Usually, the parts you would need should be re-exported in
Tagged.
- data Tagged a
- data TagFingerprint
- tag :: Typeable a => a -> Tagged a
- getTagged :: Typeable a => Tagged a -> Maybe a
- tagMatched :: Typeable a => Tagged a -> Bool
- typeFingerprint :: Typeable a => a -> TagFingerprint
- tagFingerprint :: Tagged a -> TagFingerprint
Data types
A data type tupling together data with a TagFingerprint,
representing data tagged with its type. You really should never have to
use this type; it's best to interface directly with data using
encodeTagged, decodeTagged, etc. Use tag to tag data and
extractTagged to extract data from valid tagged data.
data TagFingerprint Source
A data type representing a fingerprint for a Typeable type.
Ideally, this would be Internal's own Fingerprint
types; however, for some reason, the fingerprints for the same data type
from the same modules differ between different GHC backends. So for
now, it is just a ByteString representation of the name of the type.
This is literally a bad idea, and so two types with the same name but
from different modules will share a non-unique TagFingerprint.
Hopefully in the future when I find out a way to fix this or the GHC
backend maintainers find a way to provide consistent type fingerprints,
this will be fixed.
This type is mostly used for the ability to categorized Tagged items by their type.
There is a Default instance, because the constructor is hidden. For
now, it is just an empty ByteString, but when fingerprinting works for
real, think of it as a way to generate a fingerprint that will most
likely not be matched by any type, in case the need ever comes up.

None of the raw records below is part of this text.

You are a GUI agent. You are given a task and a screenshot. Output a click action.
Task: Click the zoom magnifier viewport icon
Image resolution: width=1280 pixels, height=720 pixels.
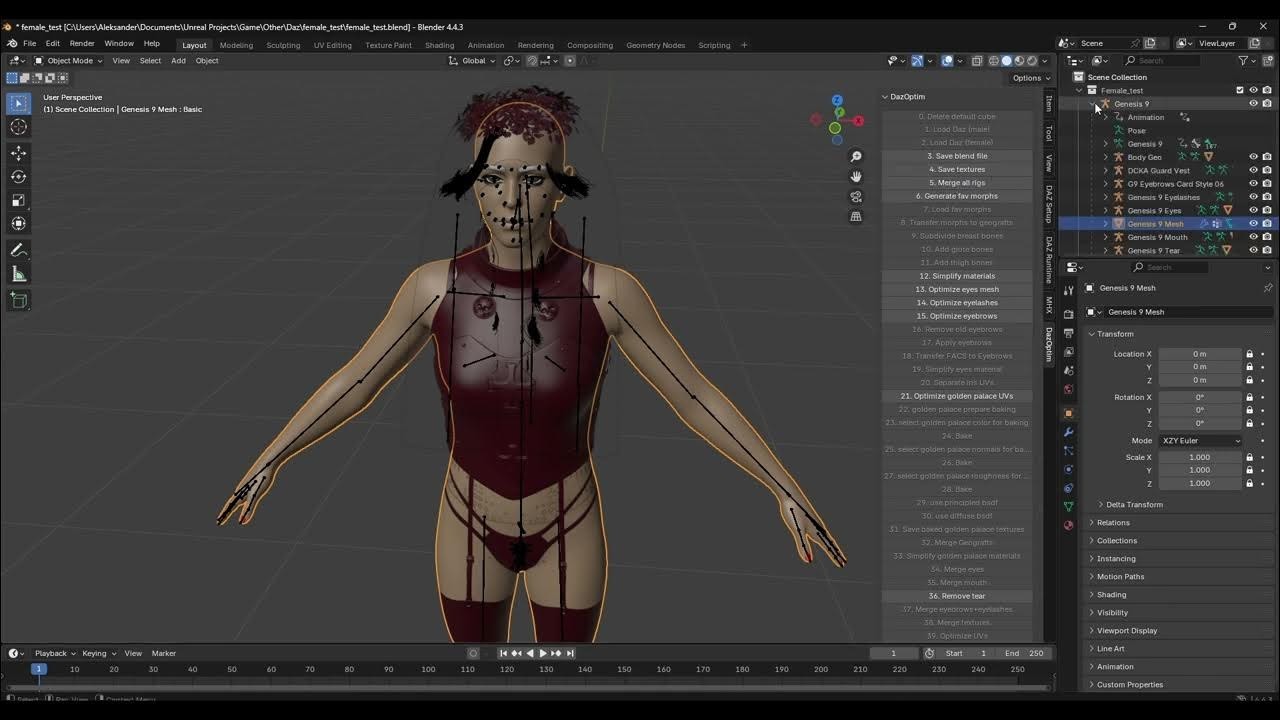tap(856, 157)
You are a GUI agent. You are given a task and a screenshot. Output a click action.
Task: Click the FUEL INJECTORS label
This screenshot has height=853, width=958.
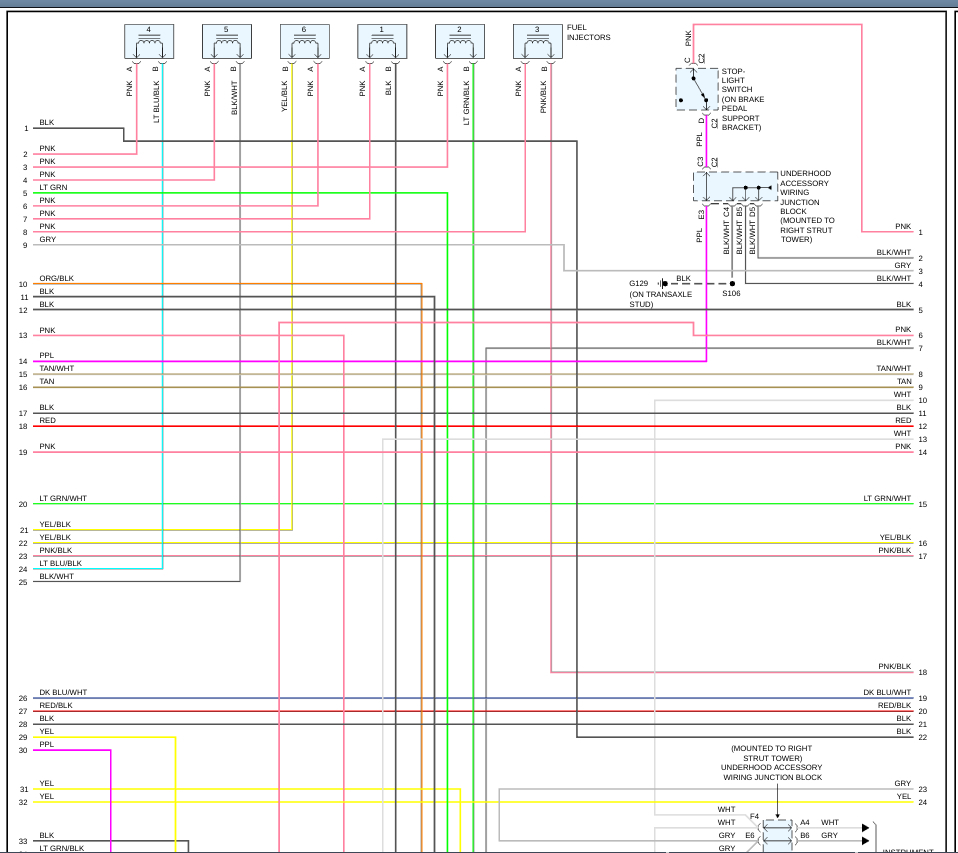point(588,32)
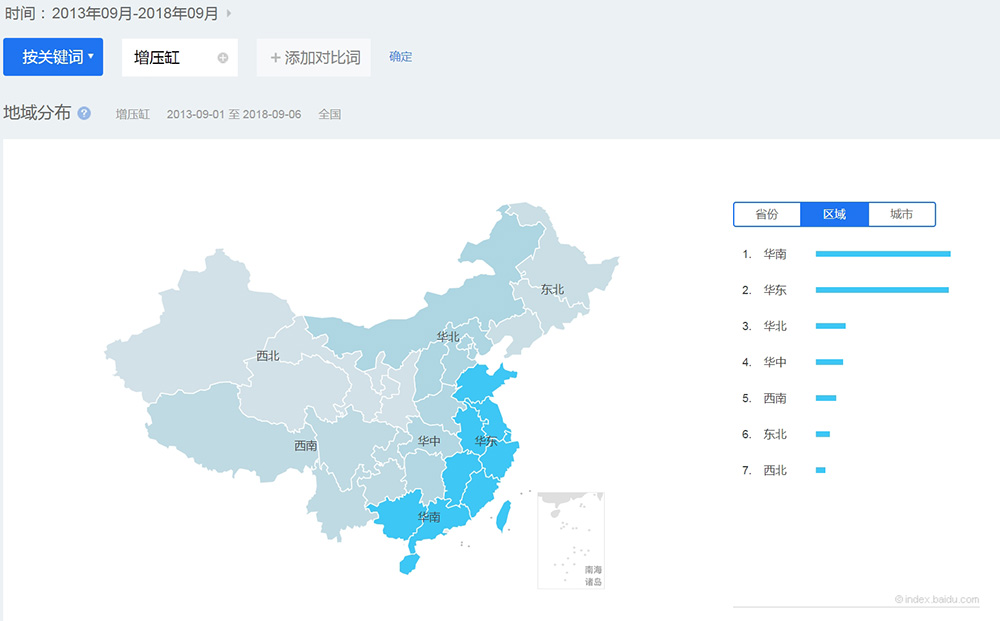Screen dimensions: 1000x621
Task: Click the help question mark beside 地域分布
Action: 84,113
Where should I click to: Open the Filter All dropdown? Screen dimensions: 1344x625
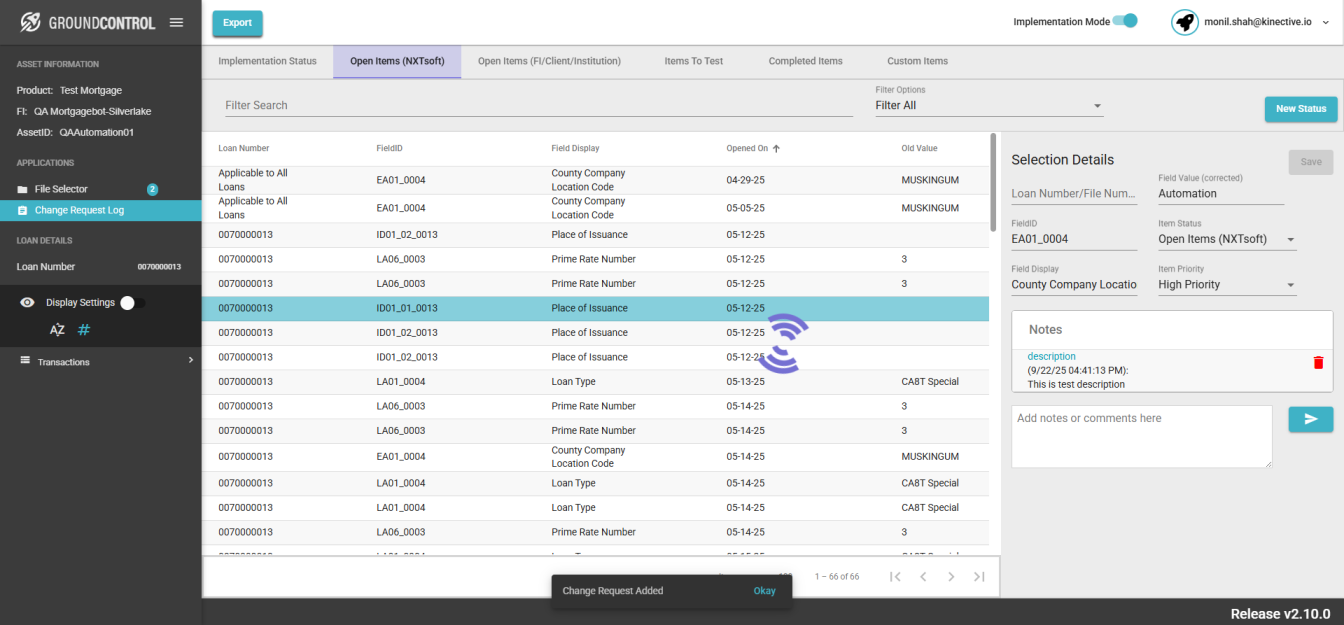click(989, 105)
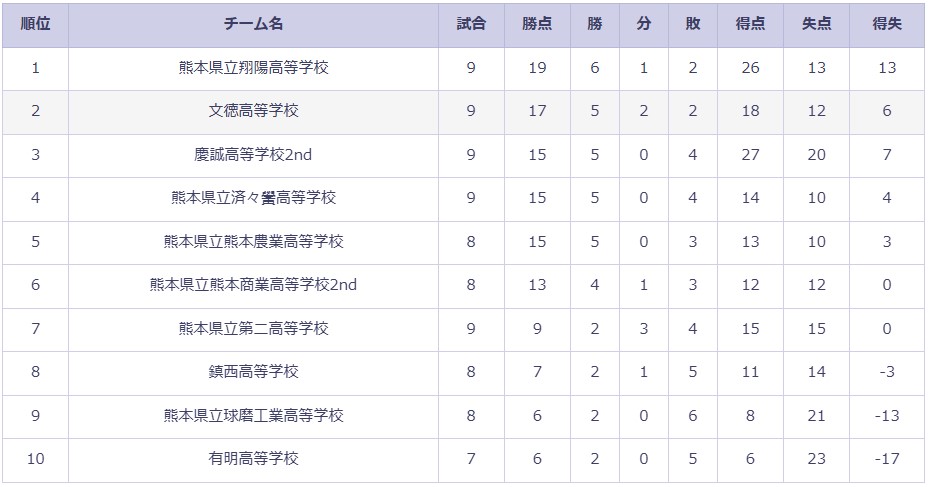Select the 勝点 column header
The width and height of the screenshot is (930, 487).
(x=537, y=24)
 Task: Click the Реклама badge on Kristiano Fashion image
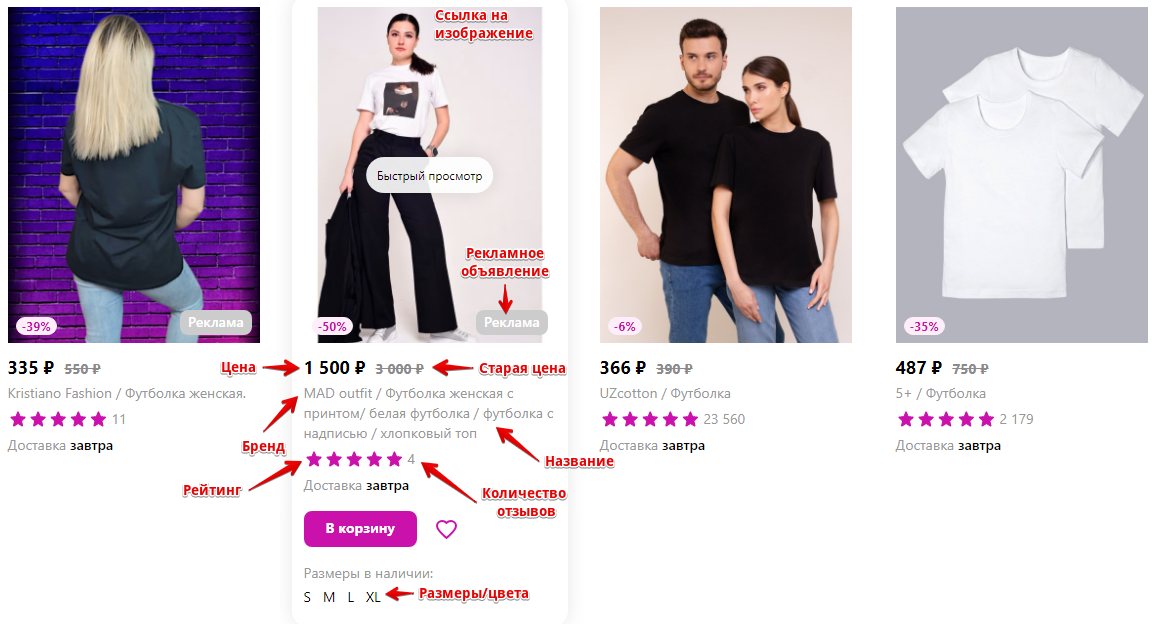tap(215, 322)
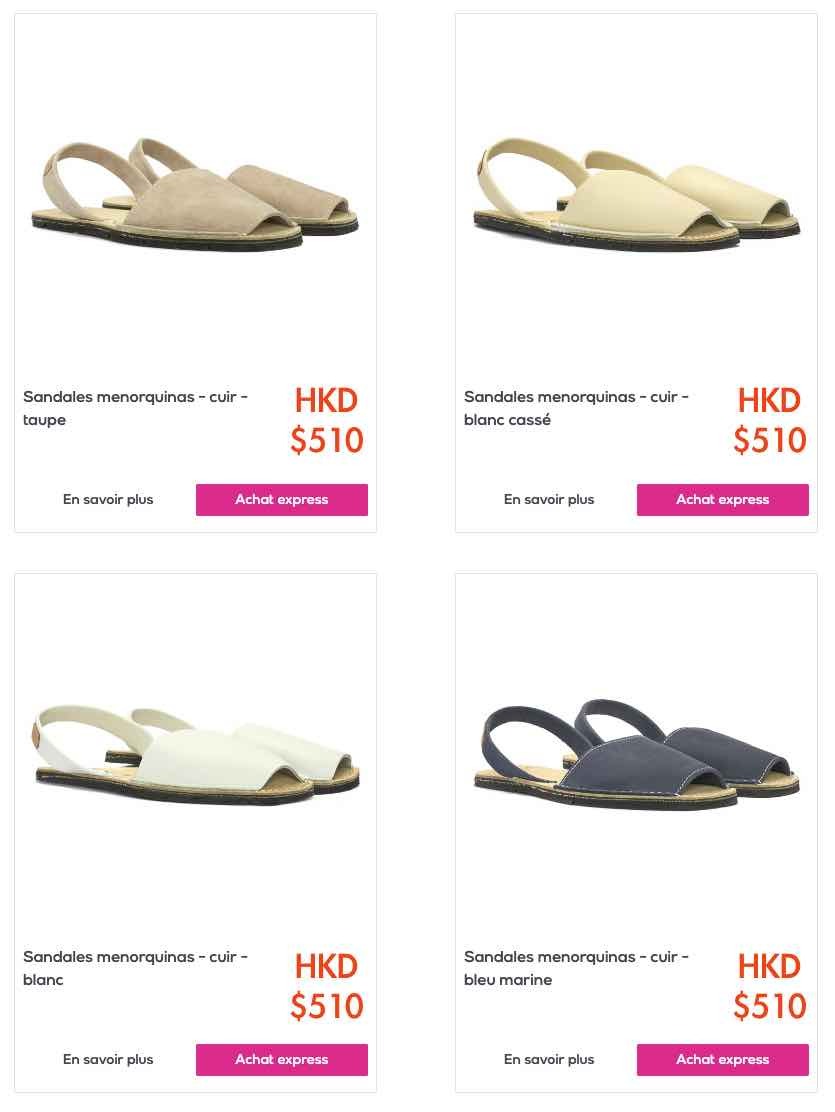Open En savoir plus for taupe sandals
Viewport: 835px width, 1112px height.
coord(108,500)
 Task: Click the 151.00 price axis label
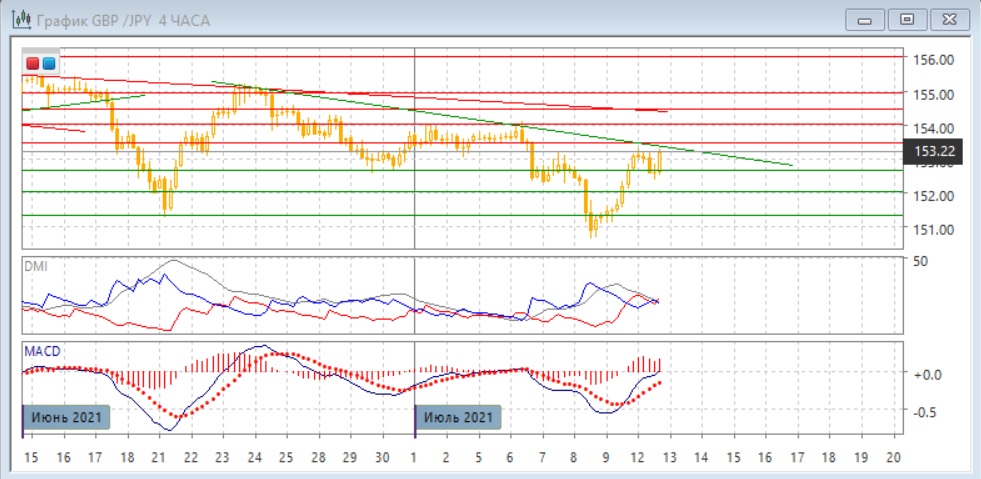point(932,229)
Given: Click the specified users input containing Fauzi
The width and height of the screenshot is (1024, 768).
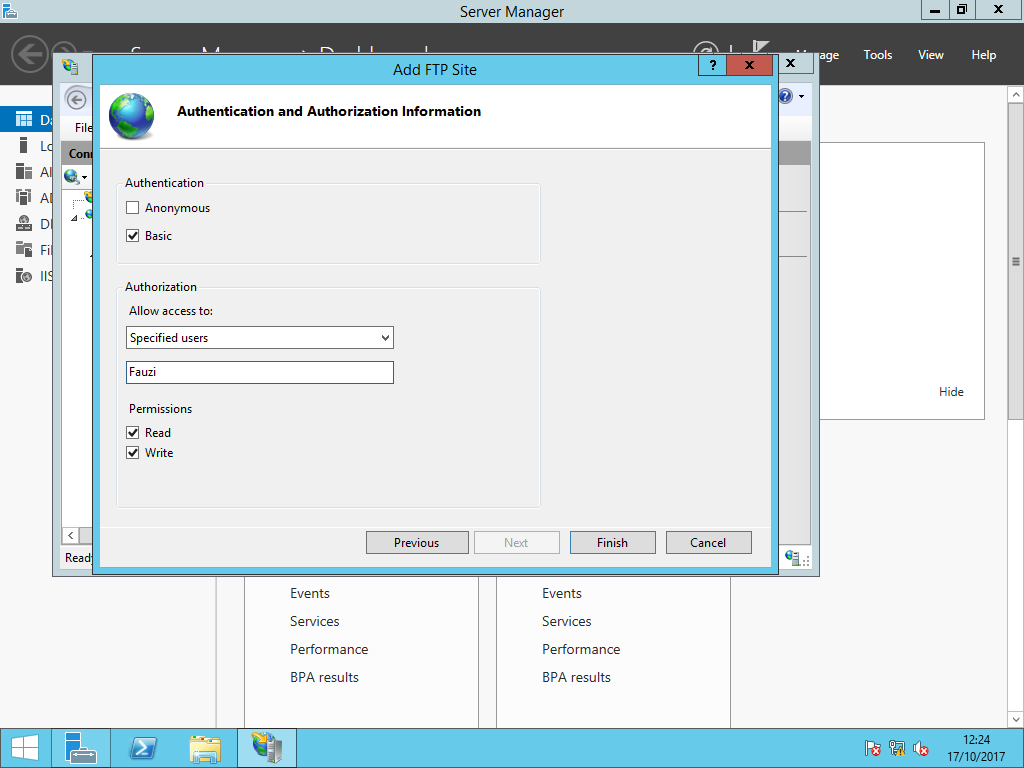Looking at the screenshot, I should click(x=259, y=371).
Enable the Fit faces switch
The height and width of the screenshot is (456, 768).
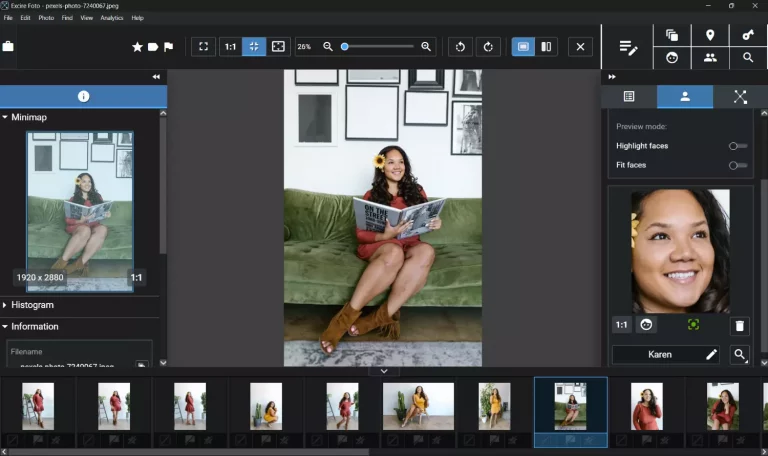738,165
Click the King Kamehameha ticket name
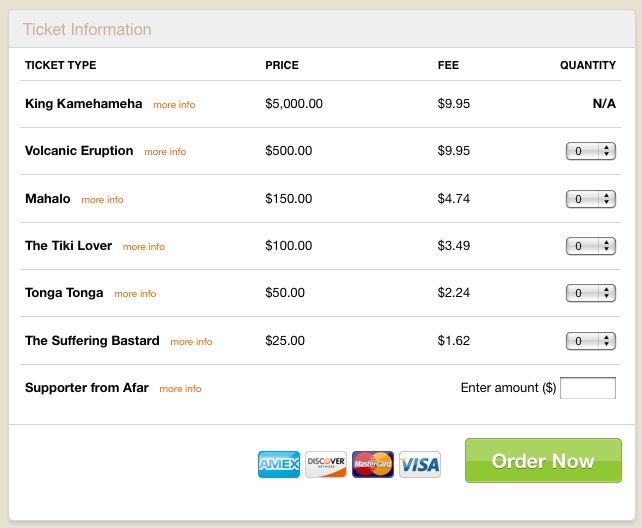Image resolution: width=642 pixels, height=528 pixels. click(x=84, y=104)
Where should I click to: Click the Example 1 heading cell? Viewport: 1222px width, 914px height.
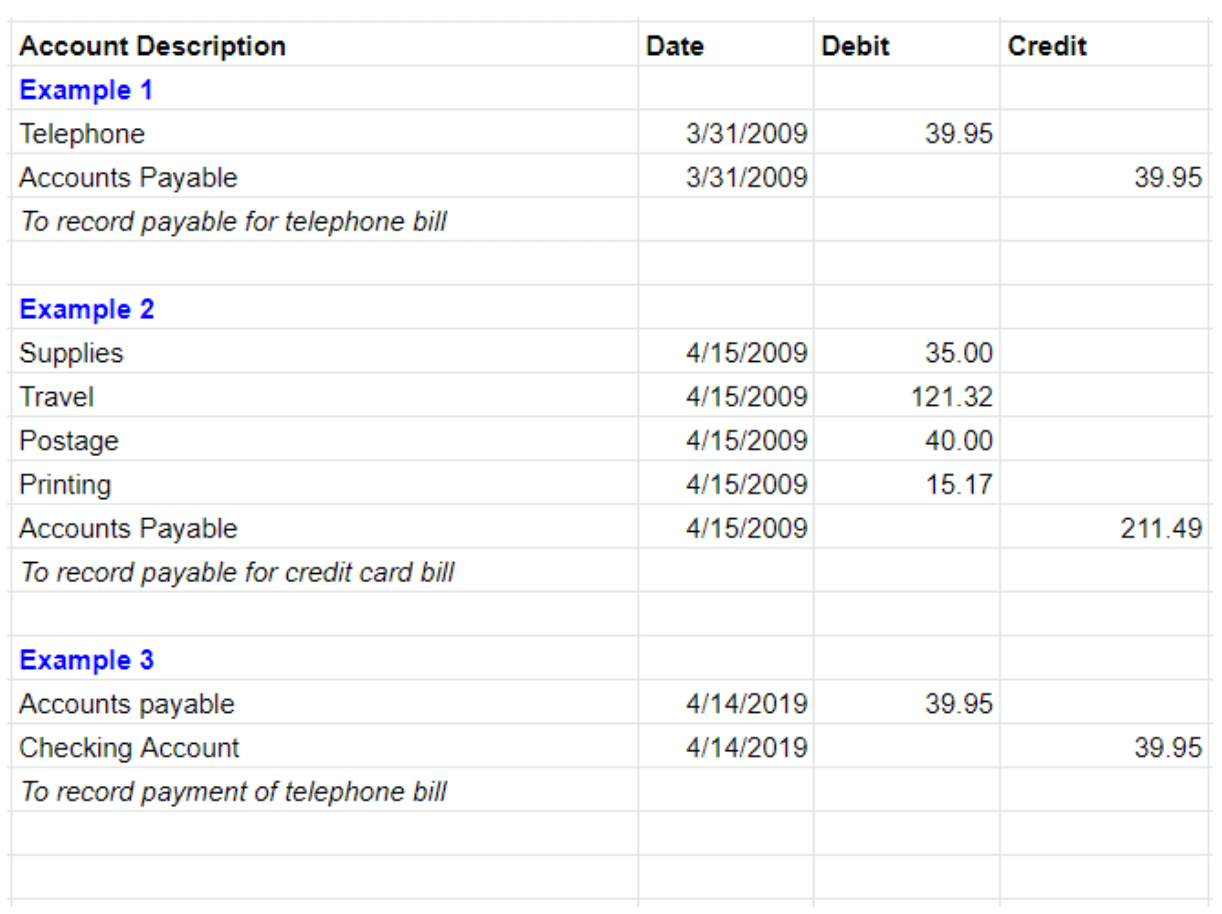click(86, 90)
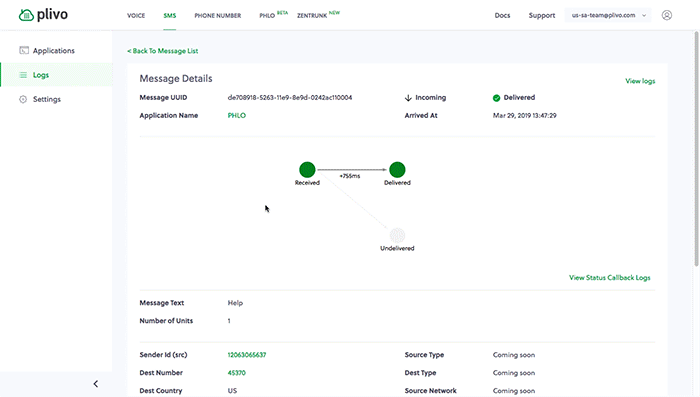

Tagging and extracting data
tagMatched :: Typeable a => Tagged a -> Bool Source
Check if the type inside the Tagged matches the fingerprint.
TagFingerprint utilities
typeFingerprint :: Typeable a => a -> TagFingerprint Source
Compute the Fingerprint representing a type. It is non-strict on
its parameter, so passing in undefined should work if you want to just
get the Fingerprint of a specific type without having data of that
type on hand:
typeFingerprint (undefined :: Int)
tagFingerprint :: Tagged a -> TagFingerprint Source
Extract the Fingerprint out of a Tagged. Mostly used so that you
can categorize and associate Tagged items; to check if a Tagged is
of a desired typed, getTagged and tagMatched might be more useful.